The very basis of Coase’s 1937 article on the theory of the firm - that is, transaction costs in the functioning of the price mechanism - becomes central to Coase’s 1960 seminal contribution on the problem of social cost.

Ironi­cally, what was necessary to support Coase’s 1937 hypothesis is later assumed away in his 1960 paper. In a world without transaction costs, firms would not exist. In a world with transaction costs, the Coase theorem would not hold. Much of the debate surrounding Coase’s work dealt with the all-inclusiveness of the category of transaction costs, which risked transforming Coase’s 1960 assertion into an empty tautology.89

The notion of transaction costs has had a peculiar development in the history of economic thought. Almost every term adopted by economic sci­ence has in time assumed a precise, mathematically definable, content. The notion of transaction costs has never been defined in an equally rigorous fashion.90

Much of the secondary literature on the Coase theorem has directly or indirectly dealt with the content of this concept. In its narrow sense, the term ‘transaction costs’ contemplates material expenses and the opportunity cost of the time and energies necessary to reach an agreement on the transfer of a right.91 To these factors, one should add the various costs necessary for the preparation, strategic implementation and execution of the agreement, in­cluding information costs, and all the costs necessary for an effective monitoring of the other party’s performance.92

The normative Coase theorem

If the sum of the various transaction costs exceeds the net benefit of the contract, no exchange will take place in the market. For a right to be ex­changed it is necessary that transaction costs be less than the difference between the demand and supply prices.

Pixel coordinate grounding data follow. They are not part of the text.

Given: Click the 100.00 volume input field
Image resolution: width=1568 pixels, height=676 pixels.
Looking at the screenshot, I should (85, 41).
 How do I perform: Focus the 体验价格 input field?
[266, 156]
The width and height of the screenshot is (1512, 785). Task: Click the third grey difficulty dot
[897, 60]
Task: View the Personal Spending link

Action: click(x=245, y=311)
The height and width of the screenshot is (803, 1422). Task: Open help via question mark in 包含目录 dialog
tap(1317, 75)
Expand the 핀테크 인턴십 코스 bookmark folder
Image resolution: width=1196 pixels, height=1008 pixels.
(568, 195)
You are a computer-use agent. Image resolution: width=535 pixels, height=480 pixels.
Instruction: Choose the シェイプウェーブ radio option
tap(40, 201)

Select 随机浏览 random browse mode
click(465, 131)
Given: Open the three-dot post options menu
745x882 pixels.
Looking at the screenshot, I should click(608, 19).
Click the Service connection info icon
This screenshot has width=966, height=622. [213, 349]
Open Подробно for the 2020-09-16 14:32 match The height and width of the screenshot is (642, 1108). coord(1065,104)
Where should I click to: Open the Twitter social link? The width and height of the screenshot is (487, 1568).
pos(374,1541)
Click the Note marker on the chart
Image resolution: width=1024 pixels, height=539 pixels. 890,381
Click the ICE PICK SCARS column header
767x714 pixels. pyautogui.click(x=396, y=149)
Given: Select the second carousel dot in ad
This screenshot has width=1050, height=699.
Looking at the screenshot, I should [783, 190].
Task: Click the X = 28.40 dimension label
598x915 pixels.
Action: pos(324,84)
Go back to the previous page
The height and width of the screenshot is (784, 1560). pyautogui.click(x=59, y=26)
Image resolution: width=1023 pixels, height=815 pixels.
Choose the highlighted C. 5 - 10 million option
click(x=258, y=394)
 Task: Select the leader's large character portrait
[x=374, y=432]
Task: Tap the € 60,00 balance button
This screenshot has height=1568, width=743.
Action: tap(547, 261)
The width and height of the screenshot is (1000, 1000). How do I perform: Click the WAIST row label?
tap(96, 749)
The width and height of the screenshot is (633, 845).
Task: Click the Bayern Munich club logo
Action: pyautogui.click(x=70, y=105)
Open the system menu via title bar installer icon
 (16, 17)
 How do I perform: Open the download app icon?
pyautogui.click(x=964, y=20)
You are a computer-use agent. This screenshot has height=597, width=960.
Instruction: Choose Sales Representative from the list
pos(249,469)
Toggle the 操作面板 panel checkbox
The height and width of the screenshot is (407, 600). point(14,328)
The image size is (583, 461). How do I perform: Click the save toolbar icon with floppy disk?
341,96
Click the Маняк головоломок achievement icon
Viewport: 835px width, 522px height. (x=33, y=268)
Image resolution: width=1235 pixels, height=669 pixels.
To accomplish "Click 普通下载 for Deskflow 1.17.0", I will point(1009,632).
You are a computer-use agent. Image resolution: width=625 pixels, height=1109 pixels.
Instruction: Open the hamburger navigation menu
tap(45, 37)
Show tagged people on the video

If this condition is not met, then Coasean bargaining will not be carried out, and rights will remain in a non- optimal allocation.

In the face of a similar clarification, one must question the relevance of Coase’s analysis when the assumption of no transaction costs is relaxed.93 According to Coase’s prediction, without transaction costs, the final alloca­tion of scarce resources would coincide with the use that an individual who is the single owner of different activities would make of his/her endowments. Moving into a more realistic environment with positive transaction costs, however, an exchange will be pursued only to the point at which its marginal benefit equals the marginal cost of the transaction.

In this phase of the analysis, the positive transaction costs of Coase’s model play a role analogous to transportation costs in international trade or more generally, to the contracting costs in the economics of exchange.94 This conclusion is rather obvious and consonant with criteria of economic ration­ality, but, as Demsetz notes, the question cannot be reduced merely to this observation.95 It is necessary, in fact, to keep in mind that the positive Coase theorem indicates the market as a general cure for inefficient allocations of property rights. To recognize that the reallocation may not take place in the presence of positive transaction costs means to concede that the market solution postulated by Coase may fall short of rectifying the inefficiency in the case at hand. This would yield to other remedies of a public nature, addressing the problem through legislative, judicial or governmental inter­vention, models of taxation, or other structural corrections of the system.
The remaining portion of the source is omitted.